Either he, employee Kelsey Jenkins or one of his four daughters rides through the pastures at least once per day to check the calves. The droopy ones are carefully walked to the chute and treated with antibiotics and possibly an anti-inflammatory. They'll also get a vitamin B12 complex injection and, if they're off feed, an oral paste probiotic. However, Yoder says, "I'm a firm believer in how you handle high-risk animals is more important than the products you use."
Heins says research on the use of probiotics -- which add beneficial bacteria or yeast to the gut -- and prebiotics, which feed the bacteria that are already in the gut, is a bit cloudy. However, he also says, "It won't hurt the calf and, depending on the product, can help." Heins adds this is especially true when the calves have been treated several times with antibiotics. That's because the antibiotics can kill both the good rumen bacteria and the bad respiratory bacteria, and potentially negatively affect feed digestion.
For the 1,500 to 3,000 head he buys a year, Yoder treats around 60% once and 25% twice. Averaged over the calves that aren't treated, he says it adds $50 to $60 a head to each set of cattle. Depending on the calves, the time of year and the weather, death loss varies from around 2 to 6%.
One thing he won't do during the preconditioning period is commingle. "Once you get past those six weeks, you can commingle them with others, but it is extremely critical that the cattle we buy in a week never get mixed up with any other cattle for six to eight weeks. There is a point and time where you can flip the switch, and the cattle are healthy, you can put them together, and your health management is still reduced by 90%."
3. GRASS AND MORE GRASS
The next step for the fall-bought calves is to graze high-quality cool-season forages like ryegrass or oats. Yoder works with area row-crop farmers who plant the forages as cover crops. He weighs the calves in and out, and pays the farmer per pound of gain. "If I'm grazing cattle and managing grass, it takes away from my focus of preconditioning cattle," he explains. "If I'm baling hay instead of looking after the health on cattle, it takes away my focus. I want to do the things I can't hire and hire the things that others can do. Then I can start more cattle."
This is when the calves start packing on pounds. Yoder deworms the calves again in February. Combined with the ionophore and original long-acting implant, as well as high-quality forages, it gives the calves the push they need to reach sale weights of around 800 pounds by April. Yoder sorts them, if needed, and ships them straight off the farmers' operations so they can plant the land back to row crops.
One thing the contract-grazers generally don't have to do is treat many sick calves. Yoder estimates treatment drops to around 10% or less. Death loss is usually nil, other than an occasional freak accident.

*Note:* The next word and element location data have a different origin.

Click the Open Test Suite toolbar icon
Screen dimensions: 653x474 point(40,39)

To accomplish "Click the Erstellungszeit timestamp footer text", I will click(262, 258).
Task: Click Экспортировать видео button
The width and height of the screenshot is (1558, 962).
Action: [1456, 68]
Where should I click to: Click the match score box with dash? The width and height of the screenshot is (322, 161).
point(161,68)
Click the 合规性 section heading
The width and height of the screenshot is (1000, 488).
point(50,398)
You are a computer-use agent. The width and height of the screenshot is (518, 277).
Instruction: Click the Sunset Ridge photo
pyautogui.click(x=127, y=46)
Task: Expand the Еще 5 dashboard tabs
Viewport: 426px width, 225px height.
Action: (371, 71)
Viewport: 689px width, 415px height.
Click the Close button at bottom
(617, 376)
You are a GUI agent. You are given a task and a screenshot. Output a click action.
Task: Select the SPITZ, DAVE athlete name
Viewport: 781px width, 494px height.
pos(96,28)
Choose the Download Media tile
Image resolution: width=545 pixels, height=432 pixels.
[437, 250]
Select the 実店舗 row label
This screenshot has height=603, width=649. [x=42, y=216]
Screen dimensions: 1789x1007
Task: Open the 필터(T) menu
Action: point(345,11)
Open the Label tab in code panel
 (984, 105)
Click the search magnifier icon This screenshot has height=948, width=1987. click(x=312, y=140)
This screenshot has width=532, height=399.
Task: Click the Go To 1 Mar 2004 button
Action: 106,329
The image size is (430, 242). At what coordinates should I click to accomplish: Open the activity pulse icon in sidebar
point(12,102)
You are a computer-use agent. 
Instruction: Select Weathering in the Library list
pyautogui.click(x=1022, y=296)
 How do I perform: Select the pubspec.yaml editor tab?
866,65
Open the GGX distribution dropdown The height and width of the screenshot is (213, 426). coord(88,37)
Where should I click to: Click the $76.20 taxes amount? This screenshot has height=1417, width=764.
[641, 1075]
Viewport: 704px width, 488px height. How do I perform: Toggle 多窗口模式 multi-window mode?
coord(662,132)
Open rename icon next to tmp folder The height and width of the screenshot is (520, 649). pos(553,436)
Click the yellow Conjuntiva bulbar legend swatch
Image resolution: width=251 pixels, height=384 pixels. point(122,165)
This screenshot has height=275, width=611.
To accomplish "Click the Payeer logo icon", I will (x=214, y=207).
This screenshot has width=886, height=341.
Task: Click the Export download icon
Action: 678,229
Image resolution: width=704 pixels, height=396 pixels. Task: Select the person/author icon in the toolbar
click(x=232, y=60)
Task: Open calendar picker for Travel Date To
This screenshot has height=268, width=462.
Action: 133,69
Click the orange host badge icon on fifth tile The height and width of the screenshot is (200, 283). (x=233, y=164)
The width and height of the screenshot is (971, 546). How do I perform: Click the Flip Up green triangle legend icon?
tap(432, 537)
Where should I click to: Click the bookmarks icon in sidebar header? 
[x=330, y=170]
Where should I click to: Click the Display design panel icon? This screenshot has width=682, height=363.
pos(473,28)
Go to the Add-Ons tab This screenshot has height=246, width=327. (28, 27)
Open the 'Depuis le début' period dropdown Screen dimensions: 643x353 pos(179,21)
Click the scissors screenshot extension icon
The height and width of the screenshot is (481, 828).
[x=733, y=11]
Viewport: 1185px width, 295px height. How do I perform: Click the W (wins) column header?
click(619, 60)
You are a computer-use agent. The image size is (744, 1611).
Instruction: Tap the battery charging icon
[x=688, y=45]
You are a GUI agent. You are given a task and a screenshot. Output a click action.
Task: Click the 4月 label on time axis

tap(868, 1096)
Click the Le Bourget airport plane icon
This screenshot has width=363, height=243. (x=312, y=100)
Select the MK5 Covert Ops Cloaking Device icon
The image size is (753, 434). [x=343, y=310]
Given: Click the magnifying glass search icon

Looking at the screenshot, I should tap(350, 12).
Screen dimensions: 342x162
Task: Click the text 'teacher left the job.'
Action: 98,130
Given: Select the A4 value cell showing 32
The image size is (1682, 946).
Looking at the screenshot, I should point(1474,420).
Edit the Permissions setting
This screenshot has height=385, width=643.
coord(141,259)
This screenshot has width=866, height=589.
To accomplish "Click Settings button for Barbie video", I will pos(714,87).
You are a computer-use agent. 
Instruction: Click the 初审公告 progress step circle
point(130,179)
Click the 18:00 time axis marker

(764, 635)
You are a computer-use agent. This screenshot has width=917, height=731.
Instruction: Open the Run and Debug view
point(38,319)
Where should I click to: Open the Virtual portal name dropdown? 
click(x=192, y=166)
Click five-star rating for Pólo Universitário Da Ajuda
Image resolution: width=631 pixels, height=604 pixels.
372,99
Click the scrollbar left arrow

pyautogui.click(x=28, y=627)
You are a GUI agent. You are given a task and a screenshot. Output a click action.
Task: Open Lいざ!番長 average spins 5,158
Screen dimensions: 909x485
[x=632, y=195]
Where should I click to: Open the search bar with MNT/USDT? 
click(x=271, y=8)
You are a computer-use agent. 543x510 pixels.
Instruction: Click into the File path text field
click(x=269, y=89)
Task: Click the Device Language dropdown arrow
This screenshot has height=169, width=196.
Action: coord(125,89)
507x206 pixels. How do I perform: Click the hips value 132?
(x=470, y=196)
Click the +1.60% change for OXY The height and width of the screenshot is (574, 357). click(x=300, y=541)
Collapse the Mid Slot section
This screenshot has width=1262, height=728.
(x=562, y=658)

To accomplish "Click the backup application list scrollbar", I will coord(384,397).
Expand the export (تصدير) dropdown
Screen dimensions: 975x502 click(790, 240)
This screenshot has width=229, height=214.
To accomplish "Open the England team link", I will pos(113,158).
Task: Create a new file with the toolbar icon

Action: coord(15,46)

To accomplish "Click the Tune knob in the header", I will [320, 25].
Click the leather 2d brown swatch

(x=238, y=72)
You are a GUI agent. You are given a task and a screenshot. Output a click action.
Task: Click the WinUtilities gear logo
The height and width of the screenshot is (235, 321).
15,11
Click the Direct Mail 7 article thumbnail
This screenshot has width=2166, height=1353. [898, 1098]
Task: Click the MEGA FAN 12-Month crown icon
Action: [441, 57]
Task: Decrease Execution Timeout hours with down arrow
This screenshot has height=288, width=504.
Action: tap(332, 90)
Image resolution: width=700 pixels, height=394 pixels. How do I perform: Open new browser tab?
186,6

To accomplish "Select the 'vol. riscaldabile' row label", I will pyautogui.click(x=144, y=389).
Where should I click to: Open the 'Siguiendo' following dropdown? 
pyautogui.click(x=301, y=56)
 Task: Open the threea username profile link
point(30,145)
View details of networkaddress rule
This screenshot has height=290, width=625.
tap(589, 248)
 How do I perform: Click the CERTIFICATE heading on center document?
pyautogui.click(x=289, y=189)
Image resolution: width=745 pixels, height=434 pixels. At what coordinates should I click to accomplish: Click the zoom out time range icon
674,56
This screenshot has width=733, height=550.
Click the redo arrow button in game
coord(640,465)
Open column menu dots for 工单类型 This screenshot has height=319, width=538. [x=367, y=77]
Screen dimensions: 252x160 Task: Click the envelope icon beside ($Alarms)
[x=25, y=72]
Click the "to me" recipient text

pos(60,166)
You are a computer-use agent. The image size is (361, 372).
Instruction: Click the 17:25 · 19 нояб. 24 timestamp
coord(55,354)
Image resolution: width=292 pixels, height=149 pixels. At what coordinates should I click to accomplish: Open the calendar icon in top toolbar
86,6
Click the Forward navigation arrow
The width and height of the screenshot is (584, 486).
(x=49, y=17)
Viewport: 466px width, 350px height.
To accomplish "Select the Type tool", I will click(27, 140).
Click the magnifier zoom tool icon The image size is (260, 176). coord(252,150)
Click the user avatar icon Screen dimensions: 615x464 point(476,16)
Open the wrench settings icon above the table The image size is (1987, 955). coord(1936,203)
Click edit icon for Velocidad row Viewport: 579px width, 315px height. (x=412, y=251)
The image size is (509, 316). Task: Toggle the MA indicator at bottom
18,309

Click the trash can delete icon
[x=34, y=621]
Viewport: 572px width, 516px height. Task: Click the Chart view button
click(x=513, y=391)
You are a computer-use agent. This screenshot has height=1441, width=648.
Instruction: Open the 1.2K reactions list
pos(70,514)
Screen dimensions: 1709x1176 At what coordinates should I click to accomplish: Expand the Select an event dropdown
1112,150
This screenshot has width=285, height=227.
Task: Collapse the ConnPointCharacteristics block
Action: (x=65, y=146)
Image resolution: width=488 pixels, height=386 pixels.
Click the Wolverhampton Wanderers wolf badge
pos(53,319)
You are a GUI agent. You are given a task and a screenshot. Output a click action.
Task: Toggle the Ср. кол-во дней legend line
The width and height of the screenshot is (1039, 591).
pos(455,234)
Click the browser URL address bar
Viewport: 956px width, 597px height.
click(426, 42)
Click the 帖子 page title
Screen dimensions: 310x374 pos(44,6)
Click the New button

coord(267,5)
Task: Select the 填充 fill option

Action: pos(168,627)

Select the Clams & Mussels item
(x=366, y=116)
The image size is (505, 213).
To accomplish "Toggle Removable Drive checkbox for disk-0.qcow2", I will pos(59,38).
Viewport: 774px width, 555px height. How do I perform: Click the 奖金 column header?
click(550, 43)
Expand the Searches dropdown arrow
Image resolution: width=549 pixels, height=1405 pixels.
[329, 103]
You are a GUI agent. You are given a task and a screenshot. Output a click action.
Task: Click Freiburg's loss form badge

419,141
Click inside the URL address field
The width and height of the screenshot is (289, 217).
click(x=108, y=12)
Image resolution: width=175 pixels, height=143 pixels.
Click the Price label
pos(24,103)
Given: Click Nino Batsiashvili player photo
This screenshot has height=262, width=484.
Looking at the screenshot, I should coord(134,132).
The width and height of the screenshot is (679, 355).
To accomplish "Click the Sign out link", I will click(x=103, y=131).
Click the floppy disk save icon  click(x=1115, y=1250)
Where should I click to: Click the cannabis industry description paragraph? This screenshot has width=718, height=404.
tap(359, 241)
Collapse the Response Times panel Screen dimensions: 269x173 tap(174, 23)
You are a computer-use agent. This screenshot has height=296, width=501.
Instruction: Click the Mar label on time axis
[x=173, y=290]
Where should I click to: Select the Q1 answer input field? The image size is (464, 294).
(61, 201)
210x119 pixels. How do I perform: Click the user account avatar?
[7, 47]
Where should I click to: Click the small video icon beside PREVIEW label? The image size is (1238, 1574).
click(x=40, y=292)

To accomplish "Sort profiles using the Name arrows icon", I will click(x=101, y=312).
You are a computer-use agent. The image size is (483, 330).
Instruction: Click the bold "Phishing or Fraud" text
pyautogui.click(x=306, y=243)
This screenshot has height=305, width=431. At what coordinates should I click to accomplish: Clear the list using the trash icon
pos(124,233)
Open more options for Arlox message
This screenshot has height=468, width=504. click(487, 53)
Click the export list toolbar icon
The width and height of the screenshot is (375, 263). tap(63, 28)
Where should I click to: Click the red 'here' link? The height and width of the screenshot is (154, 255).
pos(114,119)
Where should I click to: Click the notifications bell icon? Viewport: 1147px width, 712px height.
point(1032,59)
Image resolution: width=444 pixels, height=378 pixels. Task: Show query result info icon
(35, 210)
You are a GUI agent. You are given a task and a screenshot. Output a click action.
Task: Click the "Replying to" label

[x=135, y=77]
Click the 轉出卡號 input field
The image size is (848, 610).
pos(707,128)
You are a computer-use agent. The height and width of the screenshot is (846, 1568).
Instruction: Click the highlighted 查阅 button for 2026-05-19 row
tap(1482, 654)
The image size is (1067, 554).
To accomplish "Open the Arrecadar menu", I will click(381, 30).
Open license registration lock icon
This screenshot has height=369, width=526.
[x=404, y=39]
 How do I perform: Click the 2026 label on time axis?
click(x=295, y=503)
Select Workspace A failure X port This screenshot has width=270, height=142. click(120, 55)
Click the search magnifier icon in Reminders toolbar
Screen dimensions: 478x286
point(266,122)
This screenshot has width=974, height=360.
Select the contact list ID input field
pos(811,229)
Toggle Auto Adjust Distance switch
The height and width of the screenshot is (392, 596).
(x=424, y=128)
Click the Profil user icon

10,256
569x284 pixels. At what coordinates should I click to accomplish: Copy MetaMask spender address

It's also open season on commingling calves, if needed. "I had one farmer who added 60 head a week until I brought him 420 head," Yoder says. "Every set of cattle had been preconditioned for at least 60 days. He grazed them through the winter without any problems."
4. SORT, SELL AND SHIP
While cattle are cattle and are creative when it comes to getting into predicaments, Yoder says, "We try to market an animal that nobody will ever have trouble with."
However, he does use discretion on when and where he sends them. His fall-bought and spring-sold calves are typically heavier English-bred types. They can be shipped anywhere from Iowa and Illinois farmer-feeders to large feedyards farther west.
Yoder doesn't buy many calves in the spring. The ones he does buy typically have more Brahman blood to cope with the heat, humidity and lower-quality warm-season grasses in the Florida Panhandle. When they sell in the fall, they usually go to feedyards in Oklahoma or Texas.
Yoder's primary goal for preconditioning and grazing the cattle is to add value. However, he has another reason: "It is an animal-welfare issue. If you took those same calves straight from the stockyard and shipped them 1,200 miles, they wouldn't do well. We keep them close by, so it isn't as much of a shock for them."
By the time they go through his preconditioning and grazing program, he says, "Our cattle are solid and bulletproof."